Ensemble Models with Triton and KServe

Ensemble models are a feature of the Triton Model Server. They represent a pipeline of one or more models and the connection of input and output tensors between those models. Ensemble models are intended to be used to encapsulate a procedure that involves multiple models, such as “data preprocessing -> inference -> data postprocessing”.

Using Ensemble models for this purpose can avoid the overhead of transferring intermediate tensors and minimize the number of requests that must be sent to Triton.

Full reference

Note

In this repo you will find the full recipe to deploy the Triton runtime with the Single Model Serving Stack, and an example of an Ensemble model to test it.

The following instructions are the walkthrough for this installation and test.

Requirements

Deploy Triton as a custom Single Model Serving Runtime in OpenShift AI. You can import a REST Interface version, or a gRPC one.

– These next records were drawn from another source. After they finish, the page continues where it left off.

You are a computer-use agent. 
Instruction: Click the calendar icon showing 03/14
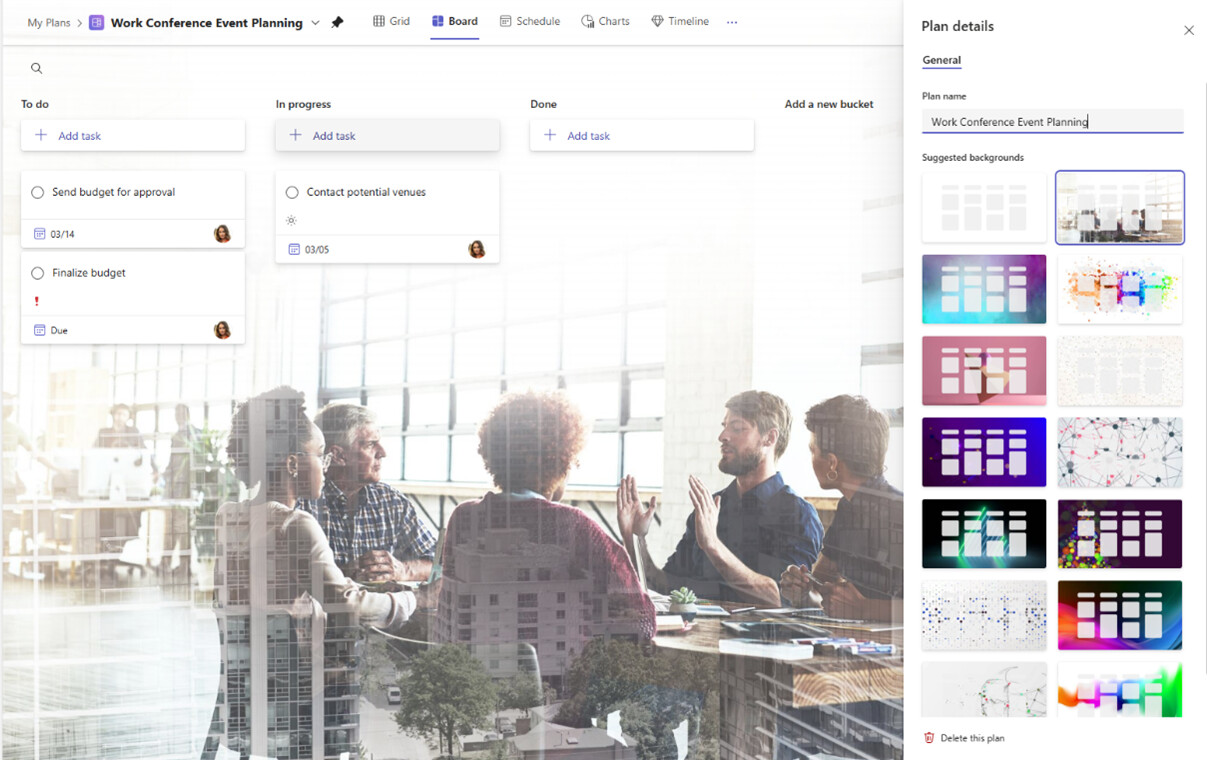click(x=38, y=233)
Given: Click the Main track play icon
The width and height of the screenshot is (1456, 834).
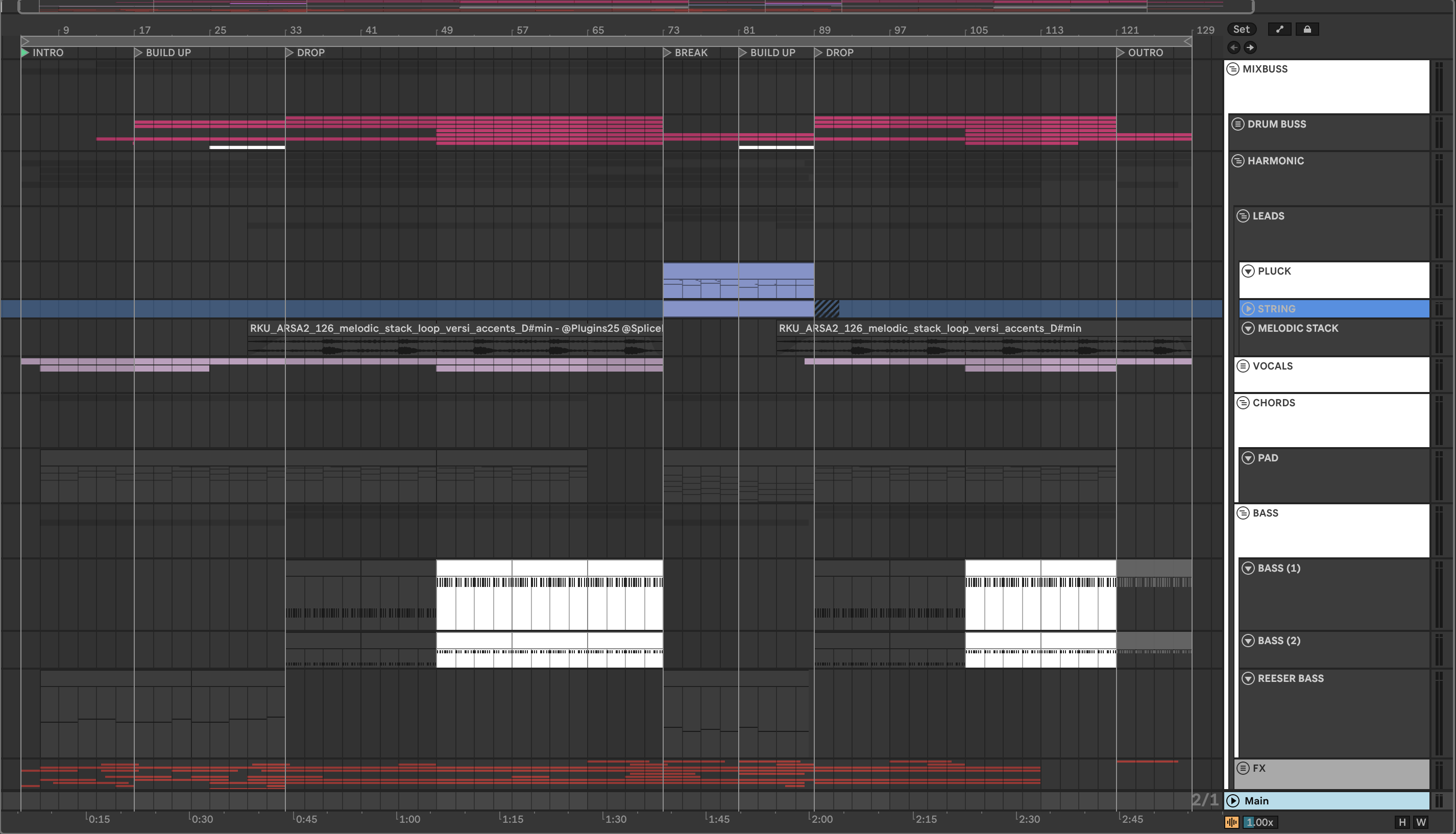Looking at the screenshot, I should coord(1233,801).
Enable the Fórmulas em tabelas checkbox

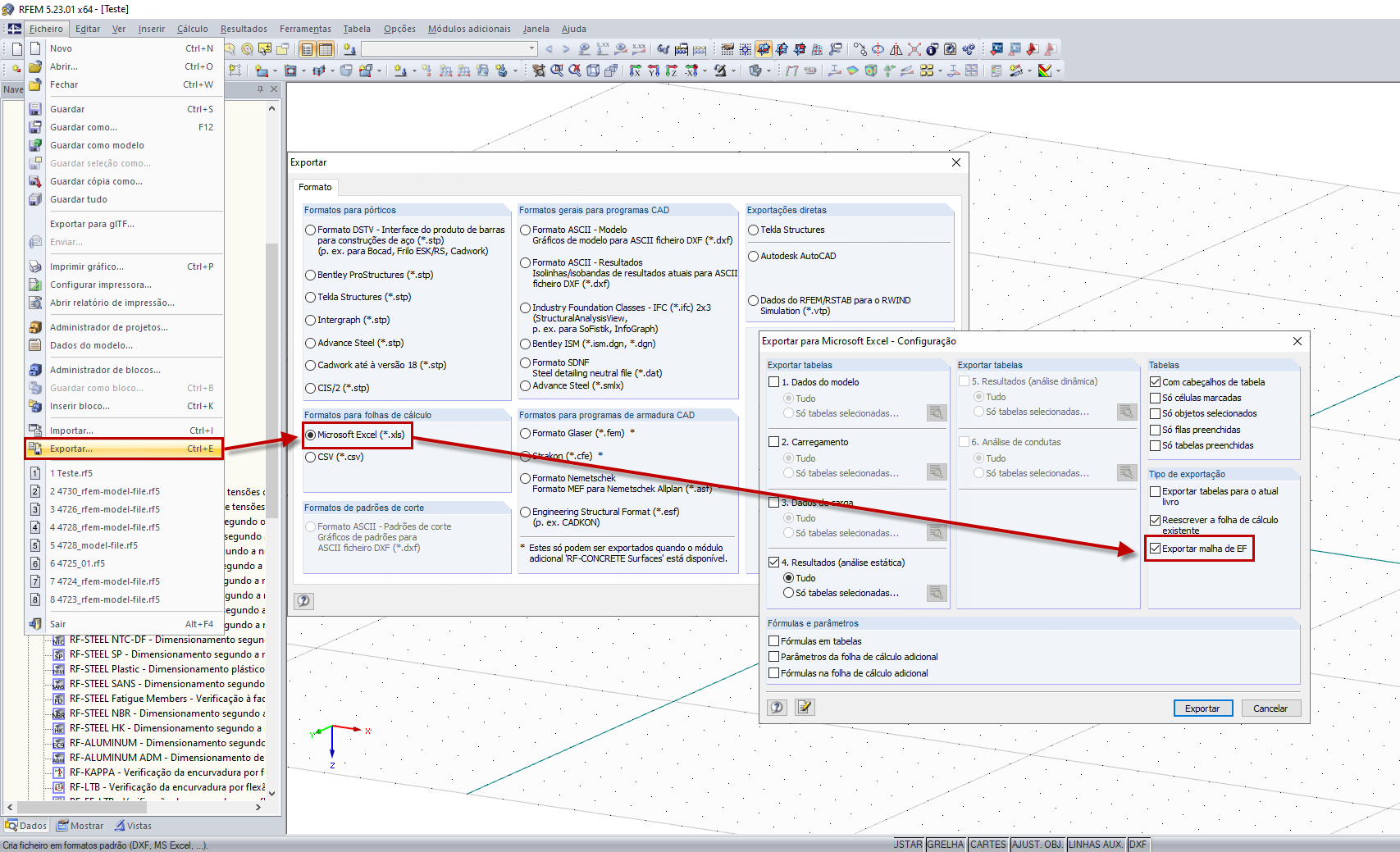coord(774,640)
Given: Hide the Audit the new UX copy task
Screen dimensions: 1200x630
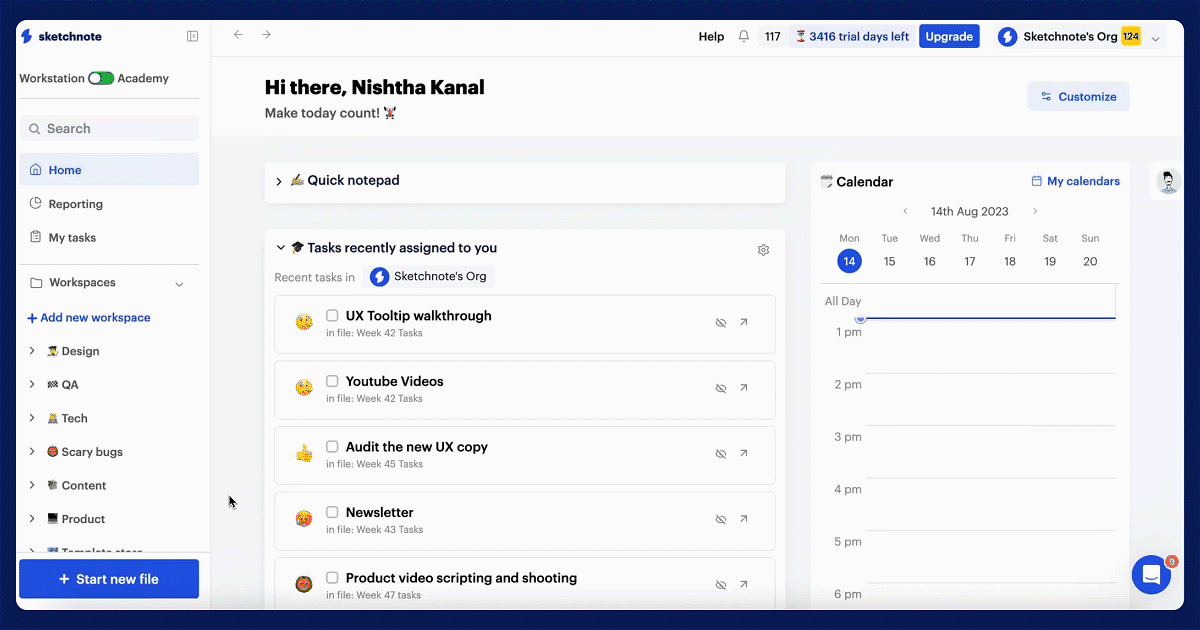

On the OpenShift AI dashboard, go to Settings->Serving runtimes
Add a Servig runtime:
Select the type:
Paste the content of the runtime definition:
You can do the same with the gRPC version:
You now have the two runtimes available:

Model Deployment

This deployment is based on the example model you can find in the model01 of the repo.

Copy the whole content of the model folder (so normally multiple models, plus the Ensemble definition) to an object store bucket.
In OpenShift AI, create a Data Connection pointing to the bucket.
Serve the model in OpenShift AI using the custom runtime you imported, pointing it to the data connection.
After a few seconds/minutes, the model is served and an inference endpoint is available.
You can also deploy the gRPC version in the same manner if wou want.

Test

You can use the notebook test-ensemble-rest.ipynb to test the endpoint if you deployed the REST version of the runtime. Another notebook is available for gRPC.